Er kan vast een stevige boom opgezet worden over wat mainstream kranten vandaag zijn en wat ze zouden moeten zijn. Voor mijn part bepaalt ieder voor zich daarna of die boom in het papier van de mainstream krant moet verdwijnen of niet, maar de quasi-ontmaskering op basis van de radioclips  door Johan Sanctorum loopt mank. Zeker omdat hij het lezen van de krant meteen rechttoe rechtaan als een nutteloze bezigheid bestempelt.

Een voorzichtige conclusie: Johan Sanctorum lijkt te worstelen met de confrontatie tussen de eigen (vaak boeiende) activistische schrijfsels, die onvermijdelijk informatie kadreren, en de schrijfsels uit De Standaard, die de informatie buiten een dergelijke kadrering trachten te houden. Maar ik  laat het ‘voortschrijdend inzicht’ alle kansen.

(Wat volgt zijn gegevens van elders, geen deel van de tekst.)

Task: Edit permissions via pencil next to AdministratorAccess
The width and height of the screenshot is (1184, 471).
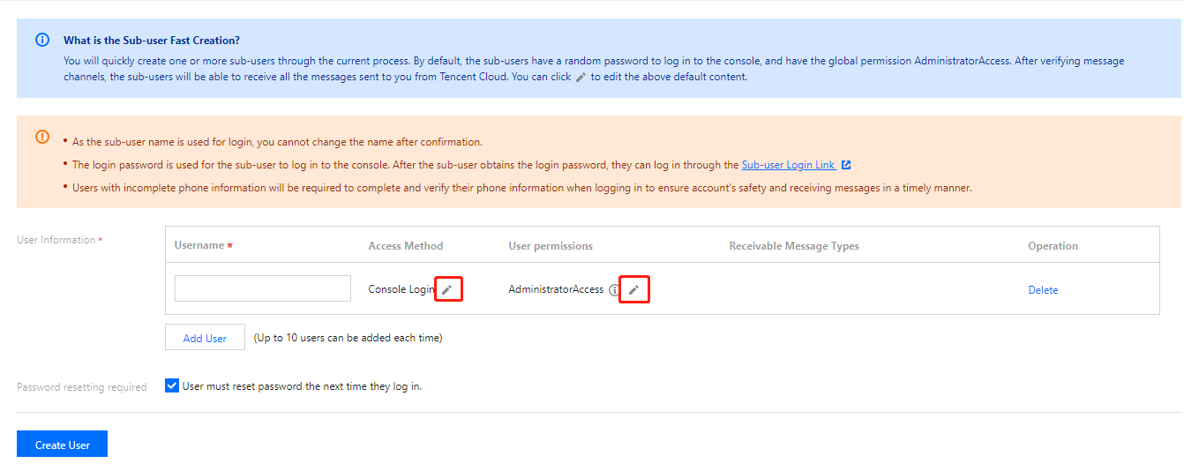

Ten slotte geeft Johan Sanctorum nog de raad om het hoge calorische vermogen van de krant indachtig te zijn, alluderend op het potentieel om de kachel ermee aan te steken. Ik volg die raad graag op. Ik zal de brandende actualiteit eerst doornemen, waarna ik de krant misschien zal opstoken in de houtkachel. Met overtuiging zal ik dat laatste ook laten afhangen van een kritische lezing van wat onder andere De Standaard schrijft over de milieu-impact van houtkachels.

Steven Vandenborre (1979) is jurist van opleiding. Toch streeft ook hij naar een rechtvaardige en leefbare wereld. Als voormalig voetballer bewondert hij spelers die zowel links als rechts uit de voeten kunnen. Hij gaat al lang niet meer naar heilige huisjes, hij ziet ze ook liever niet opduiken in discussies.